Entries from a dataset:
=-=-=
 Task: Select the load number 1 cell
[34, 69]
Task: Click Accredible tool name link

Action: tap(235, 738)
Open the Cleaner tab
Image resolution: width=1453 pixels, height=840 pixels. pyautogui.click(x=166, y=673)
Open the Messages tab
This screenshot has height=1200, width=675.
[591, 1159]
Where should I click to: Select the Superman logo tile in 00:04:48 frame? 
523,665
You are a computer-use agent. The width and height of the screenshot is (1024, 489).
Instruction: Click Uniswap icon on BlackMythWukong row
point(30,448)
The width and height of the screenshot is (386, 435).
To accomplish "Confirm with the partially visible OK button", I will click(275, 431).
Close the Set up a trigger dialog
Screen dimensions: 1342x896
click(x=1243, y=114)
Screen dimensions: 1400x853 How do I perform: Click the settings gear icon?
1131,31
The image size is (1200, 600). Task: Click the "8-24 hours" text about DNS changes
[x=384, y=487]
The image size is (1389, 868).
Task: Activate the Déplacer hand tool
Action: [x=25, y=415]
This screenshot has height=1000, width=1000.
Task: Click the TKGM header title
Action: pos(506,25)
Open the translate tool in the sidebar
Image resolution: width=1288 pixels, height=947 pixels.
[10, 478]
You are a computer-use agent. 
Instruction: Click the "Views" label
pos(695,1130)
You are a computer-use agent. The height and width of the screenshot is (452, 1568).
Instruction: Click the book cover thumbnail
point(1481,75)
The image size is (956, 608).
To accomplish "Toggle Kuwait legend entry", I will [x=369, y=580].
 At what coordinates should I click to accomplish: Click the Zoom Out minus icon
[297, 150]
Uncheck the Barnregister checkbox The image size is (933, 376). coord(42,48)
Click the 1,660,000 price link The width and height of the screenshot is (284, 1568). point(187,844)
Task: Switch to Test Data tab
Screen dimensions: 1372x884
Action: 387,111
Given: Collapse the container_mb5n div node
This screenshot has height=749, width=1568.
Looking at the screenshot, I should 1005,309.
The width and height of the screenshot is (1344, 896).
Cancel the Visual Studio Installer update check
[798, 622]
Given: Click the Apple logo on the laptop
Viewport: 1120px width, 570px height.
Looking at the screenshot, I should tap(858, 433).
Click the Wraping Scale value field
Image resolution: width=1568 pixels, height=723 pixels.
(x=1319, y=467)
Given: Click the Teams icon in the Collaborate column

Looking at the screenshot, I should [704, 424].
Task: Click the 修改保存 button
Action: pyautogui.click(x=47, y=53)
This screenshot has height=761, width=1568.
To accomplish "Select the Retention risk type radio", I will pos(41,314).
=-=-=
* [DESCRIPTION OF THE TASK]:
Copy out all of the data above line for line, with no changes.

* [FULL OUTPUT]:
 Task: Select the load number 1 cell
[34, 69]
Task: Click Accredible tool name link

Action: tap(235, 738)
Open the Cleaner tab
Image resolution: width=1453 pixels, height=840 pixels. pyautogui.click(x=166, y=673)
Open the Messages tab
This screenshot has height=1200, width=675.
[591, 1159]
Where should I click to: Select the Superman logo tile in 00:04:48 frame? 
523,665
You are a computer-use agent. The width and height of the screenshot is (1024, 489).
Instruction: Click Uniswap icon on BlackMythWukong row
point(30,448)
The width and height of the screenshot is (386, 435).
To accomplish "Confirm with the partially visible OK button", I will click(275, 431).
Close the Set up a trigger dialog
Screen dimensions: 1342x896
click(x=1243, y=114)
Screen dimensions: 1400x853 How do I perform: Click the settings gear icon?
1131,31
The image size is (1200, 600). Task: Click the "8-24 hours" text about DNS changes
[x=384, y=487]
The image size is (1389, 868).
Task: Activate the Déplacer hand tool
Action: [x=25, y=415]
This screenshot has height=1000, width=1000.
Task: Click the TKGM header title
Action: pos(506,25)
Open the translate tool in the sidebar
Image resolution: width=1288 pixels, height=947 pixels.
[10, 478]
You are a computer-use agent. 
Instruction: Click the "Views" label
pos(695,1130)
You are a computer-use agent. The height and width of the screenshot is (452, 1568).
Instruction: Click the book cover thumbnail
point(1481,75)
The image size is (956, 608).
To accomplish "Toggle Kuwait legend entry", I will [x=369, y=580].
 At what coordinates should I click to accomplish: Click the Zoom Out minus icon
[297, 150]
Uncheck the Barnregister checkbox The image size is (933, 376). coord(42,48)
Click the 1,660,000 price link The width and height of the screenshot is (284, 1568). point(187,844)
Task: Switch to Test Data tab
Screen dimensions: 1372x884
Action: 387,111
Given: Collapse the container_mb5n div node
This screenshot has height=749, width=1568.
Looking at the screenshot, I should 1005,309.
The width and height of the screenshot is (1344, 896).
Cancel the Visual Studio Installer update check
[798, 622]
Given: Click the Apple logo on the laptop
Viewport: 1120px width, 570px height.
Looking at the screenshot, I should tap(858, 433).
Click the Wraping Scale value field
Image resolution: width=1568 pixels, height=723 pixels.
(x=1319, y=467)
Given: Click the Teams icon in the Collaborate column

Looking at the screenshot, I should [704, 424].
Task: Click the 修改保存 button
Action: pyautogui.click(x=47, y=53)
This screenshot has height=761, width=1568.
To accomplish "Select the Retention risk type radio", I will pos(41,314).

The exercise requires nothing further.